The layoffs could have been worse if all the vacant positions in Tomyn's staffing plan had been filled. The 200 or so unfilled positions in that plan will not be filled in 2013-14.
And just months after Tomyn's administration announced that it intended to add back art and music teachers, as well as librarians, to every elementary school, he ended up cutting even more of the positions. About one-third of the elementary schools have been sharing these non-core teachers to save money.
The district will cut 38 more of the elementary school music, art, physical education and librarian positions.
If they meet education requirements, those employees will be shifted to teaching positions vacated due to retirement or other reasons. There will now only be 15 teachers in each of those areas at 31 elementary schools, Tomyn said.
Tomyn is also cutting 21 physical education teachers at elementary schools. Many elementary schools had two PE teachers; now each will only have one. The teachers whose positions will be cut will be moved to classroom positions.
Nine high school testing coordinators were also eliminated, as were nine high school vocational assistants. The district will use those employees to fill other jobs being vacated.
In addition to layoffs and staff shifting, the district is again cutting school budgets for copy machines and other supplies. The budget pool that provides stipends to teachers who coach or run after-school activities will be cut by 30 percent.
Beginning in 2014, Tomyn plans to cancel summer school at the middle and high school levels. He said students have more of an opportunity to retake classes online through virtual school.
As far as not meeting the class-size amendment, Tomyn said paying a state fine is much cheaper than hiring a teacher when one class goes over by one student.
A decade ago, Floridians voted to set class-size caps at every public school: 18 students in grades K-3; 22 in grades 4-8; and 25 in core high school classes.
Tomyn acknowledged that on the campaign trail last fall he promised not to violate the class-size caps.
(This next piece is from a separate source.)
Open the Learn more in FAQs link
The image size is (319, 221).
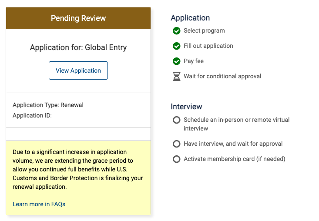(39, 204)
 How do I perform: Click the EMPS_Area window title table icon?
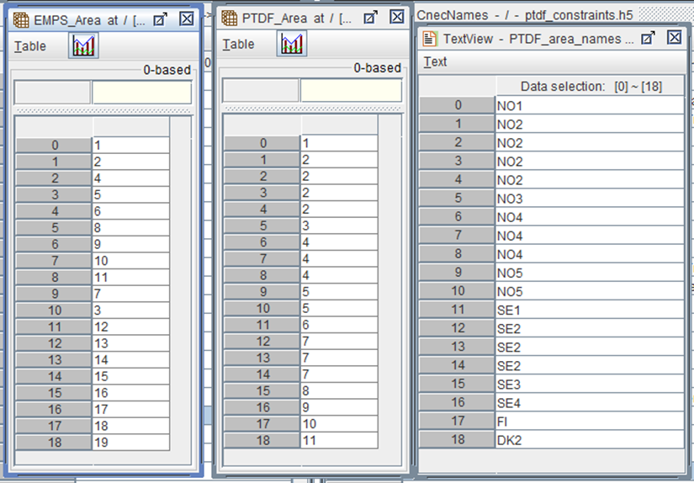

However, the district can save $7 million by allowing some classes to exceed the caps by one to four students.
Tomyn detailed the reasons for the tremendous budget shortfall, blaming it partially on the fact the district has been making ends meet using operation budget reserves for three years.
By the end of this budget year, the district will have depleted its available reserves, leaving a state-mandated 3 percent — $8.6 million — that can't be touched.
If the district drops below 3 percent, which it has this year, it would be put on a state watch list of sorts. If the districts' reserves drop below 2 percent, the state could take over the district's finances and cut wages by 10 percent across the board.
Tomyn noted the district used $10 million in reserve money this school year to make ends meet. That means in 2013-14, the district needs $10 million more just to break even.
At first glance, it appeared the district would be fine since it should get $13 million more from the state in 2013-14.
However, district officials recently learned that $11 million of the extra funding has been earmarked by the state — $7 million for teacher pay increases and $4 million to bolster the retirement system.
That immediately put the district in an $8 million hole.
Tomyn said his current staffing plan would cost $14 million if all 200 or so positions were filled. And then there was another $7 million in rising costs, like health insurance.
In the end, the net deficit ended up at $29 million, or 10 percent of next year's projected $295 million operating budget.
Tomyn said he wanted to keep the cuts out of the classroom as much as possible, but the deficit was just too steep this year.